§ **Extract provided**:
BEGIN

UMNO’s dilemma in the Perikatan Nasional (PN) coalition government – Part 2

Media Statement by Dr. Ong Kian Ming, Member of Parliament for Bangi on the 25th of April, 2020

BERSATU’s leadership is aware of its fragile political position. Its short term priority is to ensure the stability of the current government. They will offer GLC and other government agency positions to PN backbenchers in order to secure their loyalty. They will continue to ‘entice’ opposition MPs to join PN with various offers. The Prime Minister will continue to seek Tun Mahathir’s ‘blessing’ for his government. The current BERSATU leaders will also want to strengthen their positions within the party by winning positions in the upcoming party elections.

But even if BERSATU can slightly increase PN’s parliamentary majority in the short term, it cannot hope to just continue with the status quo until GE15. BERSATU knows that UMNO and PAS has no incentive to have a PN coalition contest in GE15. It knows that it is much weaker in terms of its political machinery and branding compared to UMNO and PAS.

END

§ **Problem A**:
In the media statement on UMNO's dilemma in the PN government, why will BERSATU offer GLC and other government agency positions to PN backbenchers? Answer in one to three sentences.
§ **Problem B**:
Copy from the media statement on UMNO's dilemma the part that opens with the words containing "BERSATU’s leadership is" and closes with "upcoming party elections.".

§ **Data listing**:
BEGIN

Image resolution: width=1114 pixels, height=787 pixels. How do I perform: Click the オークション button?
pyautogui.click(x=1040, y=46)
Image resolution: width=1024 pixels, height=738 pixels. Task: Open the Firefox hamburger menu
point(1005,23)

END
BEGIN

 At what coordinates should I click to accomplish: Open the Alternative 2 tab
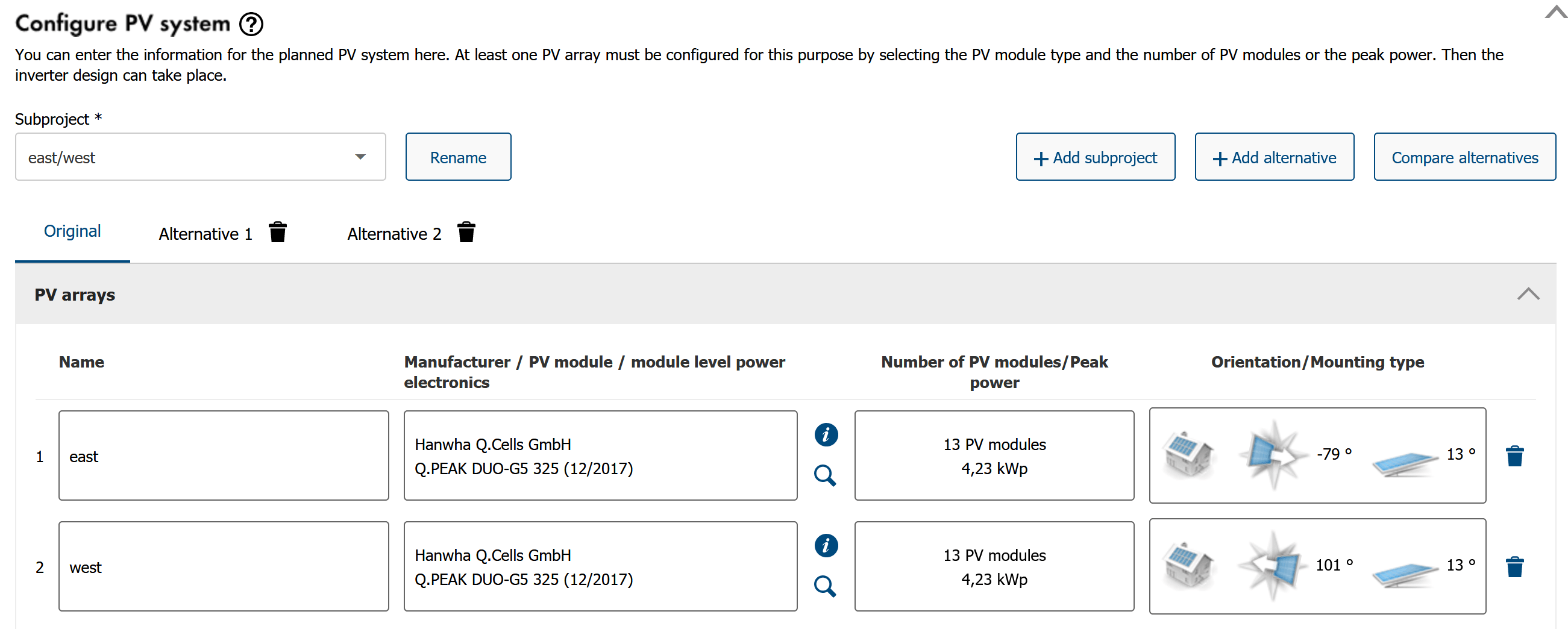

END

§ **Written reply A**:
BERSATU will offer these positions to PN backbenchers to secure their loyalty. This serves its short-term priority of keeping the current government stable.

§ **Written reply B**:
BERSATU’s leadership is aware of its fragile political position. Its short term priority is to ensure the stability of the current government. They will offer GLC and other government agency positions to PN backbenchers in order to secure their loyalty. They will continue to ‘entice’ opposition MPs to join PN with various offers. The Prime Minister will continue to seek Tun Mahathir’s ‘blessing’ for his government. The current BERSATU leaders will also want to strengthen their positions within the party by winning positions in the upcoming party elections.